National airline of Albania, 2018–2025

Air Albania was the flag carrier of Albania, established in 2018 as a public–private partnership with Turkish Airlines. Based at Tirana International Airport Nënë Tereza, the airline served several European destinations.

By late 2025, Air Albania faced financial difficulties and legal disputes, and Turkish Airlines withdrew its shareholding. In December 2025, the Albanian Civil Aviation Authority suspended the carrier’s operations indefinitely for non-compliance with civil aviation standards.

== History ==
=== Establishment and first operations ===
After the collapse of the former Albanian national airline Albanian Airlines in 2011, the Government of Albania moved to establish a successor. On 30 March 2017, Prime Minister Edi Rama announced plans to create a new state-backed airline in partnership with Turkish Airlines. A joint press statement on 8 May 2017 confirmed the agreement, and on 21 November 2017 the new airline’s name was revealed: Air Albania.

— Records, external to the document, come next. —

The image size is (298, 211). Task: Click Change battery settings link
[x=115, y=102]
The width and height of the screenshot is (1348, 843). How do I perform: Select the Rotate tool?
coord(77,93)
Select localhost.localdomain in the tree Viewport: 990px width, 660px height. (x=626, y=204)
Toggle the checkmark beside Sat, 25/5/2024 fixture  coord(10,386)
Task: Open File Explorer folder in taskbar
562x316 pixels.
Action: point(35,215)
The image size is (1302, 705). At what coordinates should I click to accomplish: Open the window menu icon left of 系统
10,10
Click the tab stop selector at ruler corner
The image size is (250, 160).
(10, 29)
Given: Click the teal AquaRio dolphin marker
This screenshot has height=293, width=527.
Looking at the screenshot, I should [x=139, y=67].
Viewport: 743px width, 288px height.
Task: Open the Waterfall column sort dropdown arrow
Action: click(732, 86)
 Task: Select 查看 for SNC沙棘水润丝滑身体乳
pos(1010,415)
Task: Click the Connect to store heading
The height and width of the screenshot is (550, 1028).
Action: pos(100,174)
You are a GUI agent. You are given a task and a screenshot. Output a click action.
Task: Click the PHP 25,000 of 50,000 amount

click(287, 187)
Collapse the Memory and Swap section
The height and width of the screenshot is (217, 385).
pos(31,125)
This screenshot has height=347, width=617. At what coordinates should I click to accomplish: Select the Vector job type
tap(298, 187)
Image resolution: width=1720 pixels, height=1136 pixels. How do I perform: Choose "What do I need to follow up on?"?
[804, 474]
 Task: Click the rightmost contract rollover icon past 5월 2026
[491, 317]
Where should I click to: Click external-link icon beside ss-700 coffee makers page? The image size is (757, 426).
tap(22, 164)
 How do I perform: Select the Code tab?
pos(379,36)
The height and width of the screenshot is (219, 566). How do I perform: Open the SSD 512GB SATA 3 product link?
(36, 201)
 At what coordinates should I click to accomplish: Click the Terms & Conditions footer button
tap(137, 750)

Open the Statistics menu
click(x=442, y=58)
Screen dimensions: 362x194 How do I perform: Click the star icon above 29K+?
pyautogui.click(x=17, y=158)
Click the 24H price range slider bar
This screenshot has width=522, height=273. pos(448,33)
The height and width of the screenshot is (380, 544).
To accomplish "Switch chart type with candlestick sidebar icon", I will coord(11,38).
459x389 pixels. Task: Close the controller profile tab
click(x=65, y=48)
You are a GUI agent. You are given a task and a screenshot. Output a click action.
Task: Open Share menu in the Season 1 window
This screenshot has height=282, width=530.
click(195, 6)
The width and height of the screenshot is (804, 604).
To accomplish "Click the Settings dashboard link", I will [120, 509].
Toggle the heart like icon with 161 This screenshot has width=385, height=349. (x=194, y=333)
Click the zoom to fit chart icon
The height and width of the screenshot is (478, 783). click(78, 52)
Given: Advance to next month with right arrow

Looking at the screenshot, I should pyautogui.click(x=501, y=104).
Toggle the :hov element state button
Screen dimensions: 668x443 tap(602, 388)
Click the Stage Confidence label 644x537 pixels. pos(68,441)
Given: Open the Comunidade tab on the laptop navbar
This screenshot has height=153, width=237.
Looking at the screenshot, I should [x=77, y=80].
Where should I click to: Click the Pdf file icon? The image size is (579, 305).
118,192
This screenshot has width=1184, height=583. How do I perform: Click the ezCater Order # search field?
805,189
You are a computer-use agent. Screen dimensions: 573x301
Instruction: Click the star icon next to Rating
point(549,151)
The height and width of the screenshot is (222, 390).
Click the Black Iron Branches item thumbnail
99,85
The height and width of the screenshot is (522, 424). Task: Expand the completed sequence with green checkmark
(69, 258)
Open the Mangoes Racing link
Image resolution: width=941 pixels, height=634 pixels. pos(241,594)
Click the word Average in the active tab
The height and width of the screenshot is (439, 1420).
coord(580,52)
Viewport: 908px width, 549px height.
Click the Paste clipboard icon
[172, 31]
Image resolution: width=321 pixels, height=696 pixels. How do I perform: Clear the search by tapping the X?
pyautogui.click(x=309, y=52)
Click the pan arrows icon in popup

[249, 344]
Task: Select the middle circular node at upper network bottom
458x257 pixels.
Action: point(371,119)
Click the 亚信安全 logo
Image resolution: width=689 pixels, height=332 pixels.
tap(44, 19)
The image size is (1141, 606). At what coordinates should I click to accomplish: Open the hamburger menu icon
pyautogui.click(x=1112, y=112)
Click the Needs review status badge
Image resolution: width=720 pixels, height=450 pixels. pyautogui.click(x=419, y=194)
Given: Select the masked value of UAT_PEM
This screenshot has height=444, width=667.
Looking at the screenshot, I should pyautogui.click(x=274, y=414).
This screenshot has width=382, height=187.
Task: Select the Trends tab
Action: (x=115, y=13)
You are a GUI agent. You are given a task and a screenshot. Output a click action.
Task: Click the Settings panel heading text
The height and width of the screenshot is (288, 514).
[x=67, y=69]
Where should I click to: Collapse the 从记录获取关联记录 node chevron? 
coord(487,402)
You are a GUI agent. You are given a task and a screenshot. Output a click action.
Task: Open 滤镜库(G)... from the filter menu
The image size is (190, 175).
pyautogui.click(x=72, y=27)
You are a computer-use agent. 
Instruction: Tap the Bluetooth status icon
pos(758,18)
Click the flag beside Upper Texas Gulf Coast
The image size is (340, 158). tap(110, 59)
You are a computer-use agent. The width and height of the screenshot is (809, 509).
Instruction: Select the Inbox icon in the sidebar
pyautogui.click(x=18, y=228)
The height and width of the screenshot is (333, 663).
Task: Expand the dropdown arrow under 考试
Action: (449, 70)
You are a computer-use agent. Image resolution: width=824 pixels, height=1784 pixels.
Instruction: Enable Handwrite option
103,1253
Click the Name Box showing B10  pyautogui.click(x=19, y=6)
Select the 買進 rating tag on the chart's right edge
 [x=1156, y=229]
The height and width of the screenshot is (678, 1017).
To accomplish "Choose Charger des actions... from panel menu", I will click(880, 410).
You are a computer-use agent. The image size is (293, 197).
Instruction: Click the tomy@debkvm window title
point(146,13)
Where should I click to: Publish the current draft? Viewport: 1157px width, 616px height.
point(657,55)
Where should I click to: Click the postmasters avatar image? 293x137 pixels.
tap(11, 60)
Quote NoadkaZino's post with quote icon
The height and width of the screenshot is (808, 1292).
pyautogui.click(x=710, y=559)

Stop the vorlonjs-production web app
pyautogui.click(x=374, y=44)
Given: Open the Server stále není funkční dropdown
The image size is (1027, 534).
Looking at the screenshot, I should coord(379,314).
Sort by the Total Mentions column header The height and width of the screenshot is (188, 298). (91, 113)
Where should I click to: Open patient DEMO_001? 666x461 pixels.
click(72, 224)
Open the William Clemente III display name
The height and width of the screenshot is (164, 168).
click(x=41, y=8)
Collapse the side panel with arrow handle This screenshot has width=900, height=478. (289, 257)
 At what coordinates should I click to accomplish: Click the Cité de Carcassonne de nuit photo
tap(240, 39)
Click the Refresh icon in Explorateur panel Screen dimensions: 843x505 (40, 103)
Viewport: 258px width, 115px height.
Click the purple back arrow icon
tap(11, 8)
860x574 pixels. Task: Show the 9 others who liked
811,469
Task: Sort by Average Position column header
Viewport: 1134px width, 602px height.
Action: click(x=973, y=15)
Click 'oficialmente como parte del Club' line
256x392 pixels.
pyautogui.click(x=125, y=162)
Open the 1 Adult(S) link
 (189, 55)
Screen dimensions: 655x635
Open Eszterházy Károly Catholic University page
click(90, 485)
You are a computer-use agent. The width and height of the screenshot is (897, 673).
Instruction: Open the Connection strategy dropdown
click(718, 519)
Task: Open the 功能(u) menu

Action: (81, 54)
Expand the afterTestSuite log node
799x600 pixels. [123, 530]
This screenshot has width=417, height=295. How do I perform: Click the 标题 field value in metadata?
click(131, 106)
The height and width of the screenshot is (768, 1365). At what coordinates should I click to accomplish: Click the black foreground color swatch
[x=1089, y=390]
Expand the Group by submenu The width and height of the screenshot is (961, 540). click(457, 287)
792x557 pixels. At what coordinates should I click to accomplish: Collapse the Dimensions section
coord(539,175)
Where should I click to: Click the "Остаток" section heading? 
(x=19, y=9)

Air Albania was formally established on 16 May 2018 under a public–private partnership. Ownership was split: Turkish Airlines held 49%, the Albanian state-owned company Albcontrol held 10% and the rest belonged to private firm MDN Investment 41%.

Albania's national competition authority cleared the airline's creation in September 2018. The airline’s base and headquarters were established at Tirana International Airport Nënë Tereza in Tirana. Operations began on 14 September 2018, with the inaugural flight on the Tirana–Istanbul route with an Airbus A319.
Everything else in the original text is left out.